To say that I’ve been on a bit of a personal journey over the last year or two of my life is putting it somewhat mildly (though, aren’t we all in one way or another?). So much of what I’ve been pondering, exploring, and learning was reflected back at me in Ayers’ book and so many of the values that he holds and articulates in his writing echo my own. Ayers writes with a profound respect for the sport of running, humankind, animalkind, and the planet as a whole and it is a beautiful thing to read.
The story he tells is of his experience at the 2001 JFK 50-mile ultra-marathon, and this story alone makes for a wonderful read. As a runner myself (though not an ultra-runner by a long shot), I was drawn in by the tale of endurance. I certainly learned a bit about running from Ayers and will be applying my new education to my own training. But, to say that this is a book that is solely about running would be to ignore many of the larger themes in the book.

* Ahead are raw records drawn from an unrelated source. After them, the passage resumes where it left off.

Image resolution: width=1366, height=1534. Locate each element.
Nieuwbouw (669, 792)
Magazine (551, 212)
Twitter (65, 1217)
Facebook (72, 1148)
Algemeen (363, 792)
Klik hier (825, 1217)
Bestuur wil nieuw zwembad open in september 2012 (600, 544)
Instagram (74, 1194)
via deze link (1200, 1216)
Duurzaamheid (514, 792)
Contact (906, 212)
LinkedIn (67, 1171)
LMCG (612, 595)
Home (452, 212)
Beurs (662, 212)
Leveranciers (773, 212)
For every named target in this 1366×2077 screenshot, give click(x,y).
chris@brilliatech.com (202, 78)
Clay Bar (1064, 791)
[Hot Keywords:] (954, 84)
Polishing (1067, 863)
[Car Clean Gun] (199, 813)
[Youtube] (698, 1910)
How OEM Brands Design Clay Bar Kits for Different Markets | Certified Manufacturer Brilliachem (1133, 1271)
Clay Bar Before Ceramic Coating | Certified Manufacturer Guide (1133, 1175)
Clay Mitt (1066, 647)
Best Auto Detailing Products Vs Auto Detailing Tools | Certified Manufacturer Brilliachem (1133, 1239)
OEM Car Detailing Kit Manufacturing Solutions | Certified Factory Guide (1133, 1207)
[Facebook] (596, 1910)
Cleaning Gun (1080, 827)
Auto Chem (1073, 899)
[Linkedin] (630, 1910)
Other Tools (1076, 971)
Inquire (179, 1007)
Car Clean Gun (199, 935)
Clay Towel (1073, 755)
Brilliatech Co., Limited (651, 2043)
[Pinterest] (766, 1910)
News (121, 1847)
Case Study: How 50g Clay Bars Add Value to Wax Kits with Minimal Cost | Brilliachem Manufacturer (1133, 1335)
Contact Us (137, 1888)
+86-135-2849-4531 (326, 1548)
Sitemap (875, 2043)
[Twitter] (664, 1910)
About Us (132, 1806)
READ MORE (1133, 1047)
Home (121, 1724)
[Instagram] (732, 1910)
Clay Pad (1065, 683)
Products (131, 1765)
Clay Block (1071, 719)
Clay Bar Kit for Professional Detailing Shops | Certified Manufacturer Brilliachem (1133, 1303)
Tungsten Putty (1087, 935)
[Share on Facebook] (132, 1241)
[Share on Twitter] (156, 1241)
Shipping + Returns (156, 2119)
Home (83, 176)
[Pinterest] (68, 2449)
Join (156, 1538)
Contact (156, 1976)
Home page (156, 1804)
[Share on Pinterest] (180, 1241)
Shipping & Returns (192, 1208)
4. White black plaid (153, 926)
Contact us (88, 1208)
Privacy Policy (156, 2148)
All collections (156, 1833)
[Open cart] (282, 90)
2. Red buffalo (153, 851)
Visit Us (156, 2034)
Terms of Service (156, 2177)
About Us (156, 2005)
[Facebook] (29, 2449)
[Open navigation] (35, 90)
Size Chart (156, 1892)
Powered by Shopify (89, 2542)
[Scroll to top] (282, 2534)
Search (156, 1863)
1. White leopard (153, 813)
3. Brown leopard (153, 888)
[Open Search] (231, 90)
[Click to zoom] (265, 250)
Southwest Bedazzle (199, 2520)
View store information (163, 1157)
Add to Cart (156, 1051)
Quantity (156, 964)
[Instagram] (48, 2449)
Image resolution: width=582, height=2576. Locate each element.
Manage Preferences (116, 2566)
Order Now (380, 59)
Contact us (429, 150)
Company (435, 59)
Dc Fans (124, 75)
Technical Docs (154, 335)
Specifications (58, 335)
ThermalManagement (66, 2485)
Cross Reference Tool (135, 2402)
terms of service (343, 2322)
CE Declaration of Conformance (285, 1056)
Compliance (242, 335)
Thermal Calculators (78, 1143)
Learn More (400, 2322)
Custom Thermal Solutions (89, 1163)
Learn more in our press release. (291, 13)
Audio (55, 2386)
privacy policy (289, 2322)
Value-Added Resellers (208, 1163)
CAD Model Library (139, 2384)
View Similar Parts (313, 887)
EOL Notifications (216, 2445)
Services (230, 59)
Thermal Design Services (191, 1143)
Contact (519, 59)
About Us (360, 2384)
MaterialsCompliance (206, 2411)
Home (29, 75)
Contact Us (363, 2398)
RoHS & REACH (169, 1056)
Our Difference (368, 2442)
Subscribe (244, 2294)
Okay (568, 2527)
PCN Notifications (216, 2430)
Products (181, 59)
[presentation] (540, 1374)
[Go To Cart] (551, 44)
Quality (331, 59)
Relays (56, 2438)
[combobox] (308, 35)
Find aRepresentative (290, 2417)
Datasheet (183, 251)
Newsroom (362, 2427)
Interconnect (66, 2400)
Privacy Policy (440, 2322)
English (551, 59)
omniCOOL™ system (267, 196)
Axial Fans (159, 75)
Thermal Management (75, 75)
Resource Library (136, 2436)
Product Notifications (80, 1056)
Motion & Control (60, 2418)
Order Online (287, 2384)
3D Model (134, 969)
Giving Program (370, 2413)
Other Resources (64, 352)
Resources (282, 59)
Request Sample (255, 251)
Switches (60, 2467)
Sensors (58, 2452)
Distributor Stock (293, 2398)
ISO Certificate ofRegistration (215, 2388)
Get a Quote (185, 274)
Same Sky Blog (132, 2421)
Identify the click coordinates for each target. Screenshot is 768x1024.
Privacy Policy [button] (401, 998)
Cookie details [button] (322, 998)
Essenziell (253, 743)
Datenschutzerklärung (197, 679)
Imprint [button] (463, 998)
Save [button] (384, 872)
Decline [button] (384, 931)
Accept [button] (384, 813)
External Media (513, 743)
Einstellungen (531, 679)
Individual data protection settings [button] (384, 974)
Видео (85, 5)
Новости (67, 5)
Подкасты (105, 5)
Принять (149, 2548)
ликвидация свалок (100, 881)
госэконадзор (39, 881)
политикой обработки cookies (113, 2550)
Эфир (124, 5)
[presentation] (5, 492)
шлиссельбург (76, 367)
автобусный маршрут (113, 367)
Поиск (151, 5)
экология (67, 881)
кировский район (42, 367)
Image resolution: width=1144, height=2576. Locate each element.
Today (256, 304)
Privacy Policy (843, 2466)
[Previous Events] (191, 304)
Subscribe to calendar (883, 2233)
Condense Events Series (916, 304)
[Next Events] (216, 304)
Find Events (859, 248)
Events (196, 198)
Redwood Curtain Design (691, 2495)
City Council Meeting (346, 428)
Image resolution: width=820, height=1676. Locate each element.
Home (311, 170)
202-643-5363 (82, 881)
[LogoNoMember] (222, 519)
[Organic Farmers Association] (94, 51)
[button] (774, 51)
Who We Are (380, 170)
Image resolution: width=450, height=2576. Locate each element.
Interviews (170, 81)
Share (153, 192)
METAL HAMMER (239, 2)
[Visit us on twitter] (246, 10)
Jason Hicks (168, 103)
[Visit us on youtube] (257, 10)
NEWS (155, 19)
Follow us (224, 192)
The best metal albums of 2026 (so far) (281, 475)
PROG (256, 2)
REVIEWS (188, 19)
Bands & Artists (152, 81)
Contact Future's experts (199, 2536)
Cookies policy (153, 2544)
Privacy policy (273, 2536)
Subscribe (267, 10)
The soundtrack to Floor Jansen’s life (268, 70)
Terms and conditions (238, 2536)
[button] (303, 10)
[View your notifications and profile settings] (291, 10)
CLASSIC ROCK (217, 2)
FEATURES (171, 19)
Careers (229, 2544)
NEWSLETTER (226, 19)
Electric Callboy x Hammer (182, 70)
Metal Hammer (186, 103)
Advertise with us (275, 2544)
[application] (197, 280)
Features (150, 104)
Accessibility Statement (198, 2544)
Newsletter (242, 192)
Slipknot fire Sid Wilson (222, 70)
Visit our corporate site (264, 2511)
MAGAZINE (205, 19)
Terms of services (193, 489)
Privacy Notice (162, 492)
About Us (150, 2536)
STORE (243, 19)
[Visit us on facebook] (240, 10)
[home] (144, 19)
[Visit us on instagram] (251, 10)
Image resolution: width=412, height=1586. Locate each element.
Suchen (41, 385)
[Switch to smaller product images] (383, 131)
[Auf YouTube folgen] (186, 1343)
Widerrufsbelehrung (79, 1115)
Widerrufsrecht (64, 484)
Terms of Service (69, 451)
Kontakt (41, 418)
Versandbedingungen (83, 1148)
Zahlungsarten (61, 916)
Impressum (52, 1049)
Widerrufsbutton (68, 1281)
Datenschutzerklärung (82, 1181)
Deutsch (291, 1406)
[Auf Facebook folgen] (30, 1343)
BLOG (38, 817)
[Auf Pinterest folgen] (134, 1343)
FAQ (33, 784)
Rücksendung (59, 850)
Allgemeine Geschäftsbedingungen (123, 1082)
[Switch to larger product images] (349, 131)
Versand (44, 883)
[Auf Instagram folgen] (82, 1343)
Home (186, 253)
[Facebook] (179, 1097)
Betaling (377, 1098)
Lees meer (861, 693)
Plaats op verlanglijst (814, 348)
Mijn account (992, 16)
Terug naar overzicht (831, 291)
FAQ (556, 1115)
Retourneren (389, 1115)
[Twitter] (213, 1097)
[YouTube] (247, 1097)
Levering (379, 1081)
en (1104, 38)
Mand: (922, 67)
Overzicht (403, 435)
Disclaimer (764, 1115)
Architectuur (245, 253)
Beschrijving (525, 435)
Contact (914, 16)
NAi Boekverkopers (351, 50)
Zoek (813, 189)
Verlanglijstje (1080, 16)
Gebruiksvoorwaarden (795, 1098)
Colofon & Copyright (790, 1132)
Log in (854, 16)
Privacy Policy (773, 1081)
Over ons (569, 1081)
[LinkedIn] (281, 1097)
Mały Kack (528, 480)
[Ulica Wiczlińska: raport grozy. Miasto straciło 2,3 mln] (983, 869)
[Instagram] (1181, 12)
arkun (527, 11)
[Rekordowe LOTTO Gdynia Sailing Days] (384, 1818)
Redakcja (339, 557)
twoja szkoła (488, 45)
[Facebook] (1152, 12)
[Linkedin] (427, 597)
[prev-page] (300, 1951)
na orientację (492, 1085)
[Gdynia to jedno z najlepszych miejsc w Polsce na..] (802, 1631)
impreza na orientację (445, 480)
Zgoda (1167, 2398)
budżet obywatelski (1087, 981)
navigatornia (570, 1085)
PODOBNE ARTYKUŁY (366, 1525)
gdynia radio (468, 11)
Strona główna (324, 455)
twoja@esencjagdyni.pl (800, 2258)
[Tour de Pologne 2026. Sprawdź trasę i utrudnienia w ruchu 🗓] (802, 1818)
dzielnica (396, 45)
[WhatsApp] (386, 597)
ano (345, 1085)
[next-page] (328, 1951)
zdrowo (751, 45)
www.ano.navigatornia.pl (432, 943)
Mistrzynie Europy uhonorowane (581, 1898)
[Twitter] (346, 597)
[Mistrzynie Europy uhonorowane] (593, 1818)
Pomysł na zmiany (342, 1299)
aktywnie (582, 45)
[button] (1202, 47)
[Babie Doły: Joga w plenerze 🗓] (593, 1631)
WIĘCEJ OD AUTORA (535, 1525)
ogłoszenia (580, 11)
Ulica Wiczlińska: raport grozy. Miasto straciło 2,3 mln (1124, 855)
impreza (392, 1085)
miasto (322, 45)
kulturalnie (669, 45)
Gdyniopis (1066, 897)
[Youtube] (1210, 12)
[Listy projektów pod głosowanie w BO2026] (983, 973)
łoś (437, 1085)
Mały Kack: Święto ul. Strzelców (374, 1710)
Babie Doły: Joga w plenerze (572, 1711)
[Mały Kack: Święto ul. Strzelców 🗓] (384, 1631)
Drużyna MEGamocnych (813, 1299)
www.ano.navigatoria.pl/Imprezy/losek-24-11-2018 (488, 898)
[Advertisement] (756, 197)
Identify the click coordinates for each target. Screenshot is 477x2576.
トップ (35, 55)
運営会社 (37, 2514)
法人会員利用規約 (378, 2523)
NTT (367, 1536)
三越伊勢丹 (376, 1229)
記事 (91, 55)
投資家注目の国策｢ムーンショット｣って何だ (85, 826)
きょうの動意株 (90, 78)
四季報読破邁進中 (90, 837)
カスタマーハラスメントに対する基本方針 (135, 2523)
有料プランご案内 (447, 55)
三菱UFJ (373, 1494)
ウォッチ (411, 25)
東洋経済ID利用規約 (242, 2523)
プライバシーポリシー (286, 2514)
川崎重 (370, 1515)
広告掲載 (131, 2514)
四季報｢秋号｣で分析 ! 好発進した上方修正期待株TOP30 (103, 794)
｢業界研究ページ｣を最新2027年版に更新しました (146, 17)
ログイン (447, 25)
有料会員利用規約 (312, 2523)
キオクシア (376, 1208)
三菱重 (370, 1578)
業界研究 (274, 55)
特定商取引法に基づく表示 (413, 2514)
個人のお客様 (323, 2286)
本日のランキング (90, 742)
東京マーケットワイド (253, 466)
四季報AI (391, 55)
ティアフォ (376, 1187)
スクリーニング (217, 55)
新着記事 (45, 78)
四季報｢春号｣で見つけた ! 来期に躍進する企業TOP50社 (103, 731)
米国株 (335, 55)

The Longest Race offers us a glimpse into Ayers’ mind and it is a brilliant place to explore. His grasp of history, science, and the human condition is evident as he reflects on the past, as it is so boldly laid out before him on the JFK course, as well as on the future, as he considers deeply the connections between people, animals, the environment, and the sustainability of all three. Ayers also touches here and there on topics such as patience, anxiety, nutrition, and relationships both within the running community and outside of it.
This is an extraordinary tale that I will be reading again. There were several moments in the book where I was struck by a certain importance of what I was reading to my own current place in life. I have more to learn from Ayers’ story and I would be willing to make a bet that others do too.